= TRECHO DO TEXTO =
------------

4. Reforma Trabalhista e sucessão
A
Lei 13.467/2017 buscou disciplinar a matéria de forma expressa, sanando
dúvidas que existiam sobre a questão. Editou-se o art. 448-A da CLT,
nos seguintes termos:
Caracterizada
a sucessão empresarial ou de empregadores prevista nos arts. 10 e 448
desta Consolidação, as obrigações trabalhistas, inclusive as contraídas à
época em que os empregados trabalhavam para a empresa sucedida, são de
responsabilidade do sucessor. Parágrafo único. A empresa sucedida responderá solidariamente com a sucessora quando ficar comprovada fraude na transferência.
Inicialmente,
a lei nova previu, em caso de sucessão empresarial, a responsabilidade
da empresa sucessora, não apenas quanto às obrigações trabalhistas
posteriores à sucessão, mas também em relação aos débitos antigos.

------------

(Itens de uma fonte de dados)
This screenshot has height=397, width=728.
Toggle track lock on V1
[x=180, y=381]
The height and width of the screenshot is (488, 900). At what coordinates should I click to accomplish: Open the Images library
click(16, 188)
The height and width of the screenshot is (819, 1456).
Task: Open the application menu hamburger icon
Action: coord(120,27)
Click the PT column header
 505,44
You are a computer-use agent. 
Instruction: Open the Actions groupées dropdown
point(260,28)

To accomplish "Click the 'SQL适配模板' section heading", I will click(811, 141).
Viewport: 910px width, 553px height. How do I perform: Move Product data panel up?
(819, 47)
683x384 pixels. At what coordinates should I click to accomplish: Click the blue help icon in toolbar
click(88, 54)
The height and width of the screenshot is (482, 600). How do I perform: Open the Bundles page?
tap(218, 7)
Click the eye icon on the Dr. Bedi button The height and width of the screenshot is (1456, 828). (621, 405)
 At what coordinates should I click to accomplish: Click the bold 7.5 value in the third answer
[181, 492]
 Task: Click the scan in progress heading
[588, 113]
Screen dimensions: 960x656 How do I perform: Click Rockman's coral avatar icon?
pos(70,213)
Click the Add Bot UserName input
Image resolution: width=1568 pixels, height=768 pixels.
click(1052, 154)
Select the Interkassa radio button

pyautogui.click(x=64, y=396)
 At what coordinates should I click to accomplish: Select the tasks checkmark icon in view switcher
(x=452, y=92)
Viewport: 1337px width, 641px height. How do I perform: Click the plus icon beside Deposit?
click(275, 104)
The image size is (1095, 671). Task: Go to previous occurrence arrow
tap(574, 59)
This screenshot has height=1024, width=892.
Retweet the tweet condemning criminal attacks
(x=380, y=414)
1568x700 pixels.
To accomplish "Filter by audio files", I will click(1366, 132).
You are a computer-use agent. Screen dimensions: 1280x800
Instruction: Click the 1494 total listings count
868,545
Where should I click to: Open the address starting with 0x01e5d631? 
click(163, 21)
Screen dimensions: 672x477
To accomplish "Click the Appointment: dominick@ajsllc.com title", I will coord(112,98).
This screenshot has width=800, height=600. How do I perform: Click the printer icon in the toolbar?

------------

= TAREFAS PROPOSTAS =
**a.** No trecho sobre a reforma trabalhista e a sucessão, qual artigo da CLT foi editado pela Lei 13.467/2017?
**b.** Reescreva em forma de lista o parágrafo do trecho sobre a reforma trabalhista e a sucessão que começa com "Caracterizada a sucessão empresarial", mantendo os fatos principais.
**c.** Retome o trecho sobre a reforma trabalhista e a sucessão a partir do ponto em que ele termina.

= RESULTADOS DO EXERCÍCIO =
**a.** O art. 448-A da CLT.

**b.**
- Caracterizada a sucessão empresarial ou de empregadores prevista nos arts. 10 e 448 da CLT, as obrigações trabalhistas passam a ser de responsabilidade do sucessor.
- Essa responsabilidade abrange também as obrigações contraídas na época em que os empregados trabalhavam para a empresa sucedida.
- A empresa sucedida responde solidariamente com a sucessora quando for comprovada fraude na transferência.

**c.**
Neste
ponto, o legislador reformista assimilou a tese consagrada na
Orientação Jurisprudencial º 261 da SDI-1 do TST, baseada na noção de
que a aquisição do estabelecimento empresarial teria o efeito de
transferir não só os ativos, mas também todo o passivo trabalhista.
Em
relação à empresa sucessora, via de regra estará ela isenta de qualquer
responsabilidade, se licitamente transferiu o estabelecimento,
despojando-se dos ativos e também dos passivos da empresa.
No
entanto, quando a sucessão opera-se de forma fraudulenta, previu a lei a
responsabilização solidária entre as empresas envolvidas, de modo que
ambas podem responder pelos débitos oriundos dos contratos de trabalho
firmados em período anterior à sucessão.
A
responsabilização solidária em caso de fraude já era defendida por
parte da doutrina e jurisprudência pátrias, até mesmo com base no art.
942 do Código Civil, que prevê responsabilização solidária de todos os
envolvidos no ato ilícito.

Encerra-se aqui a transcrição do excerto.